PROBLEM TO WORK ON: Output only the lines that run from the line holding "Task: Click the Zurück rewind icon" to the end of the entries, both ends included, and skip the pictures.

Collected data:
------------------------------------------------

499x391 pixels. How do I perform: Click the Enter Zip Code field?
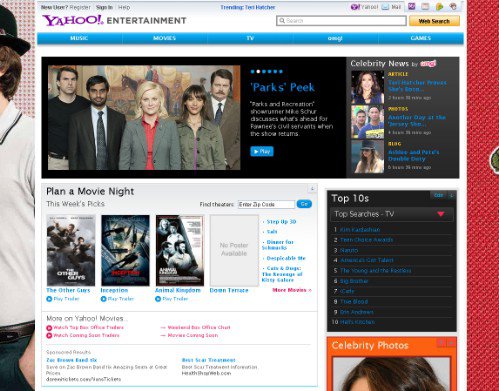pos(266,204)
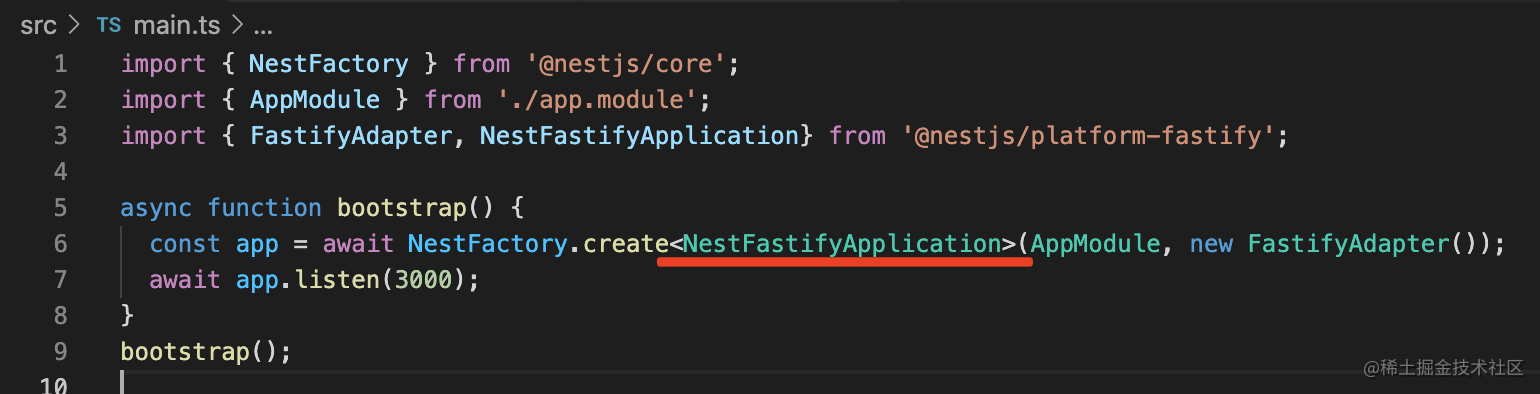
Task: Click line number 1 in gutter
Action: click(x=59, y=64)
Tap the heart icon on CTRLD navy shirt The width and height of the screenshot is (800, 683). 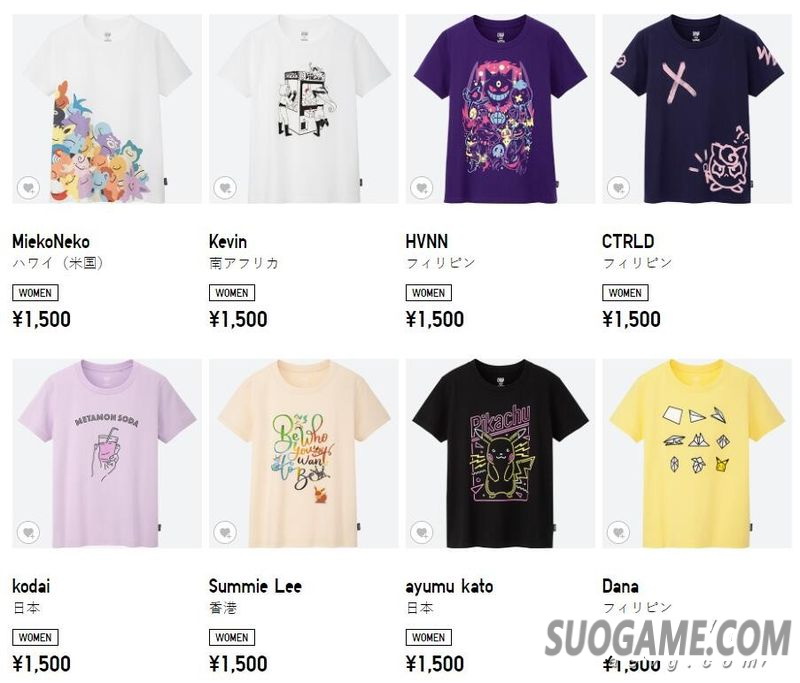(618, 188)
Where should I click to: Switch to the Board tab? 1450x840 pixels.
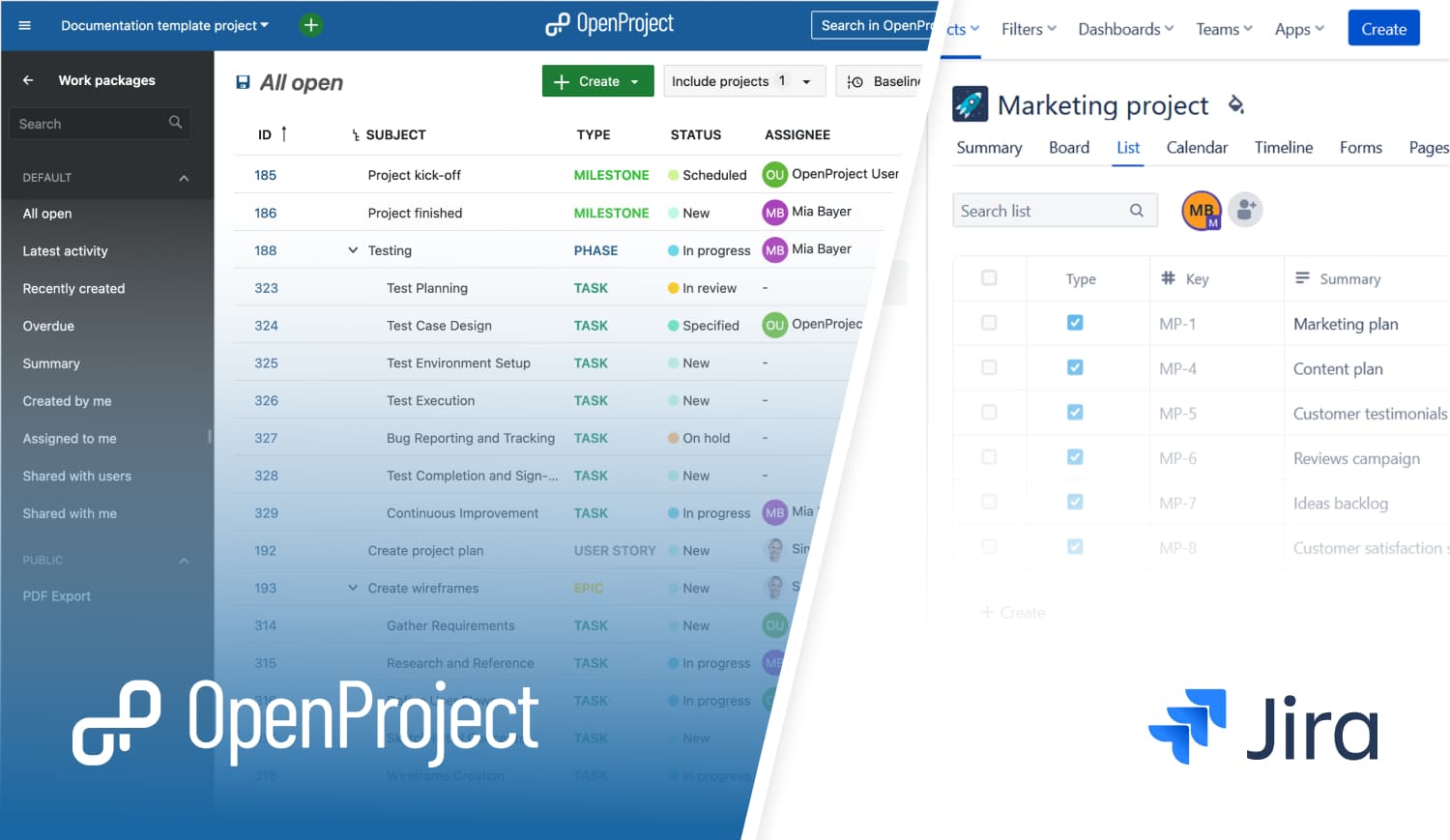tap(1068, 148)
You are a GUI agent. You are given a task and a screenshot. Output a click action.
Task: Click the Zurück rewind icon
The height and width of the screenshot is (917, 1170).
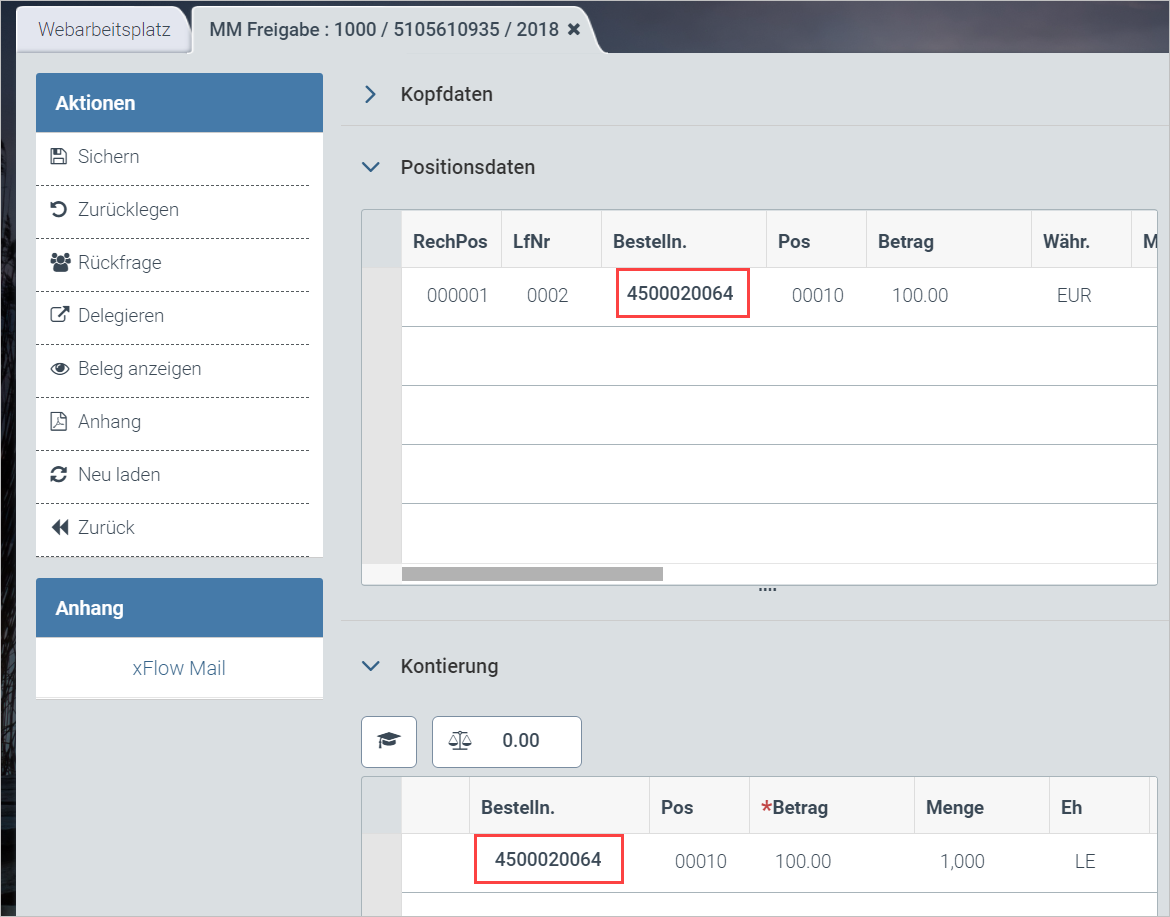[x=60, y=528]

------------------------------------------------

TASK OUTPUT:
Task: Click the Zurück rewind icon
The height and width of the screenshot is (917, 1170).
[x=60, y=528]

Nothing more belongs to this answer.